O motorista da Macon, uma empresa privada de transportes rodoviários, conduz com redobradas cautelas o autocarro que nos leva em direcção ao Cuango. À aproximação aos inúmeros buracos, leva os travões a fundo, mas nem com isso consegue evitar o impacto da depressão, numa estrada traiçoeira e polvilhada de armadilhas.
Pachorrento, o autocarro percorre vagaroso, abana à sua passagem, mas as hipóteses de fugir aos buracos e “crateras” são diminutas, apesar da perícia e da precaução do condutor.
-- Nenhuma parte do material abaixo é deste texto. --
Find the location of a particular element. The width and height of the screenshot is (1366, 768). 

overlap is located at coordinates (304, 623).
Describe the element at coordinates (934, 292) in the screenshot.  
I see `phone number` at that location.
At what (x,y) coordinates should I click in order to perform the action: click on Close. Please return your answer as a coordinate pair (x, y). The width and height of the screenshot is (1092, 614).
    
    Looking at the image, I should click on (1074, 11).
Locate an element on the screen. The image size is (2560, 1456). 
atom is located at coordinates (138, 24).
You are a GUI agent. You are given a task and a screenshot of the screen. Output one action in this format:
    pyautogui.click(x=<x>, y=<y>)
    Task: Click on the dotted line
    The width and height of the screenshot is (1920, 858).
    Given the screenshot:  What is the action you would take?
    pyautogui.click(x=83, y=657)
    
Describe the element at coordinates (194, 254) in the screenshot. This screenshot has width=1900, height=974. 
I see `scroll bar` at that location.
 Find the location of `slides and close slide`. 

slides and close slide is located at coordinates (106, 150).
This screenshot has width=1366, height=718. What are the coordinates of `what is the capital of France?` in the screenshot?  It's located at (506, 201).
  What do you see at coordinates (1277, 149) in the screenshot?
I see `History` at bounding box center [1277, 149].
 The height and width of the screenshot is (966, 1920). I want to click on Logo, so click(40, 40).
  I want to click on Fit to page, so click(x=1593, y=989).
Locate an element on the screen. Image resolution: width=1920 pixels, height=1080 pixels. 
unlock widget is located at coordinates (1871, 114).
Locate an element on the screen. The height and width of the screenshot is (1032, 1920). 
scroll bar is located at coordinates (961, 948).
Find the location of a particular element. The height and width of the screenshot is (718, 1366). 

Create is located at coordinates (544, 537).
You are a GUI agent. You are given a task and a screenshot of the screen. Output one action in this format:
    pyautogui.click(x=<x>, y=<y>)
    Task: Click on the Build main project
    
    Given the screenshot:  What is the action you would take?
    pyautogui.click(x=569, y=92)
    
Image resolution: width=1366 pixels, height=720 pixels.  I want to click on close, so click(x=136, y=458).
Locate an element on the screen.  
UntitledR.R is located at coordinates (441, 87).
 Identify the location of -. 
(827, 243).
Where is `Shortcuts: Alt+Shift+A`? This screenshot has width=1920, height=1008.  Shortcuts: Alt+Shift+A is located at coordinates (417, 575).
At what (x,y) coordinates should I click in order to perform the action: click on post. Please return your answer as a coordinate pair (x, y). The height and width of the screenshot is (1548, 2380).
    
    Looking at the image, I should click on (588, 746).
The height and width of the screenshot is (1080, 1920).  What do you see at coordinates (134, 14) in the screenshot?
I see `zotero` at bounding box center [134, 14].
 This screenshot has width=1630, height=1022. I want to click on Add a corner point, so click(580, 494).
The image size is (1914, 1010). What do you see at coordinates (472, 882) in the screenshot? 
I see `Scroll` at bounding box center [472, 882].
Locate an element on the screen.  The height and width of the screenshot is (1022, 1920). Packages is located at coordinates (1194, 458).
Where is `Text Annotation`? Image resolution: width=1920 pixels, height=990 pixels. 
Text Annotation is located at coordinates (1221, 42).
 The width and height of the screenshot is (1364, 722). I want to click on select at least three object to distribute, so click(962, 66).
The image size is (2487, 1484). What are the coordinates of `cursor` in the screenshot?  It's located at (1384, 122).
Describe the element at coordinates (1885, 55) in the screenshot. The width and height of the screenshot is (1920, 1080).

Cada quilómetro da Estrada Nacional (EN) 230 tem uma história por contar. Às vezes, dolorosa e trágica, como foi a que aconteceu com o camião que, saído de Luanda, carregado de cimento tombou na via quando o motorista tentava desviá-lo de um buracão. Em desequilíbrio, o veículo pesado cedeu ao peso e tombou para um dos lados. Felizmente, o acidente não resultou em danos humanos, mas causou inúmeros prejuízos materiais.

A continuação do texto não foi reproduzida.